Day 57
Another bit of a stint away from my journal. This time I really struggled to think of anything to write at all. Life has been quite uneventful. Maybe a formal structure would encourage the words to flow in those situations, but I did not enjoy forcing myself to follow a formal structure in my old journal. After a while I abandoned it completely and just went free flowing like I do now (though I do have reflections). I have a few days left and a bit of work to do on my last assignment for the year, so I will be hunkering down and getting as much as I can done on that for the short term so I will be quiet again. I am looking forward to being on the other side of it, so I can increase my running. Though, having said that, I have no done as much as I should or achieved as much as I should over the last few weeks by cutting down my running anyway. It has not been a productive few weeks, so while the detox continues it has not been super successful. I am also strong on avoidance lately as well, so while I have removed my avenue to 'escape', my brain still looks to do it, so I have only been treating the symptoms and not the underlying problem, whether that be a lack of discipline or some other issue.

(Collected data entries)
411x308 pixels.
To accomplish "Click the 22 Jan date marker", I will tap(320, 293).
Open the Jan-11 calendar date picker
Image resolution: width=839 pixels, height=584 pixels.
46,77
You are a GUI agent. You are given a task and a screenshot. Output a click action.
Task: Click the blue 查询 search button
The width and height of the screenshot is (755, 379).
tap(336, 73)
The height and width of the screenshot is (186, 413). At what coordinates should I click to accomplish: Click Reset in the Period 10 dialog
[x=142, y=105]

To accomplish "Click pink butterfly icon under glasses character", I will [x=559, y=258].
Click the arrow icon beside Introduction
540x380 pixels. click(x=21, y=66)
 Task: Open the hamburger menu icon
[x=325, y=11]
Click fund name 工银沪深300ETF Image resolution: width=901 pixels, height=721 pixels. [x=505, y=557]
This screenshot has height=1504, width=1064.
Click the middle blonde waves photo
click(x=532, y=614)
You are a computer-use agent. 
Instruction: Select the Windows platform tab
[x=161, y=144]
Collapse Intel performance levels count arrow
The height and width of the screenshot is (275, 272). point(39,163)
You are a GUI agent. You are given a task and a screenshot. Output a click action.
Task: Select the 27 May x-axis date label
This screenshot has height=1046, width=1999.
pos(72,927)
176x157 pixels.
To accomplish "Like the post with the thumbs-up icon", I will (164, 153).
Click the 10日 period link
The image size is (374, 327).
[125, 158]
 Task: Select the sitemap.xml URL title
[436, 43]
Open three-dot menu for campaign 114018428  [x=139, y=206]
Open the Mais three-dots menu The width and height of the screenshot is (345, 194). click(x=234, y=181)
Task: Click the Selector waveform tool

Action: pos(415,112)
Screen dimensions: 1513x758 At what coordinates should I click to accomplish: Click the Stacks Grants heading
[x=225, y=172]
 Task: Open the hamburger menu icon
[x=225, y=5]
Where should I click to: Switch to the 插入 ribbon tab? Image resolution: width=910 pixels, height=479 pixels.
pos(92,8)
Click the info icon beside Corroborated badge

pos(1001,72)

Task goal: How might the Day 57 journal entry go on? Write its continuation, starting after its final sentence. None of these lines are needed.

Response to this task:
I was much more elated with this milestone! I think there hasn't been much change since the 28 day mark, though part of that could be because I haven't forced myself to reflect as much as I was back then, so I am not paying enough attention to it.
Distances have been steady over the last week, averaging around 15-25km per run, six days a week. I have not done a marathon yet, but that is all about to change next week, with two planned in short succession if the legs can hold up. This will be marathons 31 & 32. I like the idea of doing 42, so then it will be 42 x 42km. I wonder how proportion of the population has done that many. I remember seeing an old runner a few years ago in the Sydney marathon doing his 100th. I thought to myself, less than 0.01% of the population has done that. Unlikely I will join him at this pace, but you never know. I think there is too many other things I want to achieve now that it will take me some time to get to 42.